DESCRIPTION (provided by applicant): Deflection of the sensory hair cell's hair bundle (mechanotransduction) results in an electrical response from the hair cell that is the primary signal for audition. Disruption of this pathway by noise, ototoxic agents or aging leads to maladies such as threshold shifts (both temporary and permanent), hearing loss, deafness at an extreme and may even underlie some forms of Tinnitus. Understanding the mechanisms involved in the mechanotransduction process should help identify sites for intervention and prevention of hearing loss and may also provide guidelines for development of replacement therapies such as hair cell regeneration. Although a great deal of knowledge regarding mechanotransduction has accrued over the past 25 years, many fundamental questions regarding mechanisms and functions remain to be elucidated. Experiments herein will use state of the art optical and electrical techniques coupled with tissue culture and pharmacological tools to probe several basic questions regarding hair cell mechanotransduction. Specific Aim (SA) 1 will determine whether the functional mechano electric transduction (MET) channels are located at the tops or along the sides of the stereocilia by taking advantage of the morphological arrangement of inner hair cell bundles. It will determine the number of channels per stereocilia by coupling calcium imaging of individual stereocilia with measurements of MET current. Finally, it will determine the role of membrane tension on channel gating which should give insight into whether the MET channel is directly tethered to the tip-link or cytoskeleton or whether it is activated via membrane stretch. SA2 will investigate the Ca2+ dependence of adaptation and activation by coupling Ca2+ imaging, Ca2+ uncaging and electrophysiological measurements of MET currents. These experiments will attempt to separate calcium-dependent responses from mechanical stimulation and should yield important new kinetic information regarding the calcium regulation of transduction and adaptation. Experiments will also explore the Ca2+ dependence of hair bundle mechanics. SA3 will investigate single channel MET properties to determine the mechanism by which Ca2+ regulates channel conductance and open time. SA4 will test the hypothesis that MET provides mechanical tuning to the hair cell.
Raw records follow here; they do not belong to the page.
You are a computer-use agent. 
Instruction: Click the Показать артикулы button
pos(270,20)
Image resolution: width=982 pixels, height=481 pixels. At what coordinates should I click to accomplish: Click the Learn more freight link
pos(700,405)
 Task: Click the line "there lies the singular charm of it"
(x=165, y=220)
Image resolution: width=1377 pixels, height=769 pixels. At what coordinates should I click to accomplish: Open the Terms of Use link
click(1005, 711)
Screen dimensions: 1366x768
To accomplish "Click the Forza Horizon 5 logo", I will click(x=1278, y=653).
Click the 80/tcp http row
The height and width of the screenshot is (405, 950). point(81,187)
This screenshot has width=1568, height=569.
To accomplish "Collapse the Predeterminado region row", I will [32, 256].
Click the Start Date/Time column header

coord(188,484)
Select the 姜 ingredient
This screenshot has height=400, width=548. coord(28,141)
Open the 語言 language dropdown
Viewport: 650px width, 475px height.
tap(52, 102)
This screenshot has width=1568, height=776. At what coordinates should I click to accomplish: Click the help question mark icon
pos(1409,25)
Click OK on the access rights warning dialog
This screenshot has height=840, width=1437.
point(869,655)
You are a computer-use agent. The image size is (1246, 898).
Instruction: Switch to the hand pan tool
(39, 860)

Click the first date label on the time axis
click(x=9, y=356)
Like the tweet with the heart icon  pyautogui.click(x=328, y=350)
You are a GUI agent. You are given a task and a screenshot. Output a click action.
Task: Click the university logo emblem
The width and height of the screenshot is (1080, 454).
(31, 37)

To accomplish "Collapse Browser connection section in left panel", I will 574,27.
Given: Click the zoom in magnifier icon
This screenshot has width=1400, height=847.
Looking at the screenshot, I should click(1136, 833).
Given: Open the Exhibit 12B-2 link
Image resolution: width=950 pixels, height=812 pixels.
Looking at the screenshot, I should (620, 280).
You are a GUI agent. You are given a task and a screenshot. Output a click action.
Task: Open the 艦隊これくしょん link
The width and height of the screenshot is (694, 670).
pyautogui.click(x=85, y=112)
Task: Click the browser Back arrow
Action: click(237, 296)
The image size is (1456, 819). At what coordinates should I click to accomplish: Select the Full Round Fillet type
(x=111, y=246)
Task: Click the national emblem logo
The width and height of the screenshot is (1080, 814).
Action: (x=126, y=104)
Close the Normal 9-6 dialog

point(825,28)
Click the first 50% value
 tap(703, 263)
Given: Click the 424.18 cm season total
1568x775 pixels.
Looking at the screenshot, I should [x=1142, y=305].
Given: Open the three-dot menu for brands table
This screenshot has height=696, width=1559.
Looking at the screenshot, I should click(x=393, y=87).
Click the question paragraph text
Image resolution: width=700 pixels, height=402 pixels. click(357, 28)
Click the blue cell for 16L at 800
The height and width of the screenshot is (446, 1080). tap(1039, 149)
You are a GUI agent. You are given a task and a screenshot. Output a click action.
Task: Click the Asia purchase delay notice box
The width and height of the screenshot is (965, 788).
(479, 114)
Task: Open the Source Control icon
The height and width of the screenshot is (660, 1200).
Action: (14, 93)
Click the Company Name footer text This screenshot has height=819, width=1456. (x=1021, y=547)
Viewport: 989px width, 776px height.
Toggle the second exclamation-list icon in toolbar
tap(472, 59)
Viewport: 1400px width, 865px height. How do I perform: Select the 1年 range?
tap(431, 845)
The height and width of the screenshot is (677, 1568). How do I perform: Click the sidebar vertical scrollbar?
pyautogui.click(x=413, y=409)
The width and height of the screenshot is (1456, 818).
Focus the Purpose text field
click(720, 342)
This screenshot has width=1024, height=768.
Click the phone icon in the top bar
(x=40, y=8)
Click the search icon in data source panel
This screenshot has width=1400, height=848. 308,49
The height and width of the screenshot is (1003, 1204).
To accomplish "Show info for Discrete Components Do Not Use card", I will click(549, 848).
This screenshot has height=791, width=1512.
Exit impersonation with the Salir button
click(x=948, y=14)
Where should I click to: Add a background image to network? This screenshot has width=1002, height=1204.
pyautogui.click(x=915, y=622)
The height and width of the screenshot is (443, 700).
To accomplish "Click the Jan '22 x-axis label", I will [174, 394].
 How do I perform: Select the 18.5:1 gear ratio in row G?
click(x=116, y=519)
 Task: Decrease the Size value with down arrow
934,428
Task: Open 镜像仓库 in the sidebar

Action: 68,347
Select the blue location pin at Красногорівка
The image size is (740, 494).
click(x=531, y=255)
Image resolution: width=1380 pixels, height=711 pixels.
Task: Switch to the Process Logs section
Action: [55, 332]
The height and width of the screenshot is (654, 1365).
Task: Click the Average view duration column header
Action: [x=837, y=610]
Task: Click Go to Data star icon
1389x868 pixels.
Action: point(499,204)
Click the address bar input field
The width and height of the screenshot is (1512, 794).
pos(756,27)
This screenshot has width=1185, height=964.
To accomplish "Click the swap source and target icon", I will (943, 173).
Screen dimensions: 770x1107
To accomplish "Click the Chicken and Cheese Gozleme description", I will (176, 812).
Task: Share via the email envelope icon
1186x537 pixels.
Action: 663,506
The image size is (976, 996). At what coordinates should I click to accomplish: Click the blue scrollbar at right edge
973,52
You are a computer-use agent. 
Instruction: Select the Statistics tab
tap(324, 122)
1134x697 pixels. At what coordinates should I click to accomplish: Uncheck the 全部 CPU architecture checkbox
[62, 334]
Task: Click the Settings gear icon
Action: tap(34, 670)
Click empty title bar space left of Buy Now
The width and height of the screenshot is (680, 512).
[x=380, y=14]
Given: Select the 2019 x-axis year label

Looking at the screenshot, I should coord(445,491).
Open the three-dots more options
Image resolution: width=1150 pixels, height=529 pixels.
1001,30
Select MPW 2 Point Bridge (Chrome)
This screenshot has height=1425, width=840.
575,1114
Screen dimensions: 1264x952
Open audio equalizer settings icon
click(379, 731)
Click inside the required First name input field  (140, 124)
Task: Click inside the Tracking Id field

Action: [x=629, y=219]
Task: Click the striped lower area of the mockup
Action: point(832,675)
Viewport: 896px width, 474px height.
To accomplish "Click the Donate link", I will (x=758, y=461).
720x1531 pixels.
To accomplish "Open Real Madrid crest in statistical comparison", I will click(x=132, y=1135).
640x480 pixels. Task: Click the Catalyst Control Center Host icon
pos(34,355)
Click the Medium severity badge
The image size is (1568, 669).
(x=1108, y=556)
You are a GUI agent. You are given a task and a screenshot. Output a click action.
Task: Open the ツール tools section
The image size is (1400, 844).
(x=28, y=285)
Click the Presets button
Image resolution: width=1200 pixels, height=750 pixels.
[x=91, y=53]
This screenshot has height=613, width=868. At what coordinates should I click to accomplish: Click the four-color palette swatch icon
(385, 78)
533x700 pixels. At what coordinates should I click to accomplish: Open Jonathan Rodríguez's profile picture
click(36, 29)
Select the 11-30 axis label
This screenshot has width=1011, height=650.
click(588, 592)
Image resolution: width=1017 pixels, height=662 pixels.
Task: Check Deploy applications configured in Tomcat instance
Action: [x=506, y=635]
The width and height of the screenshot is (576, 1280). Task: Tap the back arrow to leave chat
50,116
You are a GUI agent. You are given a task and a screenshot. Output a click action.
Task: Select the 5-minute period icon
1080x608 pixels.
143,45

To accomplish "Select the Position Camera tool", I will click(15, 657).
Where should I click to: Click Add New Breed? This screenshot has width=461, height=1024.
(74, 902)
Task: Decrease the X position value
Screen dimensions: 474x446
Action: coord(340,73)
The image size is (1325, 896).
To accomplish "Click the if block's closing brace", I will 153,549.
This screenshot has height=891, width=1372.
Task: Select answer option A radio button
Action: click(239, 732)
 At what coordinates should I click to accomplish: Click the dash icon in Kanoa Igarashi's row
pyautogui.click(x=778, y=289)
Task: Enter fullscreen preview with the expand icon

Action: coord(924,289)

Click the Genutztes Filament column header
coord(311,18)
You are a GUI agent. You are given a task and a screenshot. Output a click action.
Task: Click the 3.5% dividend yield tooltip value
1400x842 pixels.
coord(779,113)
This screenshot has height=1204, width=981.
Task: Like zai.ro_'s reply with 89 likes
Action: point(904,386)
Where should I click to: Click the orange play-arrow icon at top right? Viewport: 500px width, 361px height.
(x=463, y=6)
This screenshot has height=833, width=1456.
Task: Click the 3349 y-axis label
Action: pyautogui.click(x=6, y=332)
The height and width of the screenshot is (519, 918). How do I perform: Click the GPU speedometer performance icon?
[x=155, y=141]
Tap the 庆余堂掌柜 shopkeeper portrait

描述（由申请人提供）：感觉毛细胞毛束的偏转（机械转导）导致毛细胞产生电响应，这是听觉的主要信号。噪音、耳毒性物质或衰老对这条通路的破坏会导致疾病，例如阈值变化（暂时的和永久性的）、听力损失、极度耳聋，甚至可能导致某些形式的耳鸣。了解机械转导过程中涉及的机制应有助于确定干预和预防听力损失的部位，还可以为开发毛细胞再生等替代疗法提供指导。尽管在过去 25 年里人们积累了大量有关机械转导的知识，但有关机制和功能的许多基本问题仍有待阐明。本文的实验将使用最先进的光学和电学技术以及组织培养和药理学工具来探讨有关毛细胞机械转导的几个基本问​​题。具体目标 (SA) 1 将利用内毛细胞束的形态排列来确定功能性机械电转导 (MET) 通道是位于静纤毛的顶部还是沿着其侧面。它将通过将单个静纤毛的钙成像与 MET 电流测量相结合来确定每个静纤毛的通道数量。最后，它将确定膜张力对通道门控的作用，从而深入了解 MET 通道是否直接连接到尖端连接或细胞骨架，或者是否通过膜拉伸激活。 SA2 将通过耦合 Ca2+ 成像、Ca2+ 解笼锁和 MET 电流的电生理测量来研究适应和激活的 Ca2+ 依赖性。这些实验将尝试将钙依赖性反应与机械刺激分开，并应产生关于转导和适应的钙调节的重要的新动力学信息。实验还将探索发束力学对 Ca2+ 的依赖性。 SA3 将研究单通道 MET 特性，以确定 Ca2+ 调节通道电导和开放时间的机制。 SA4 将测试 MET 为毛细胞提供机械调节的假设。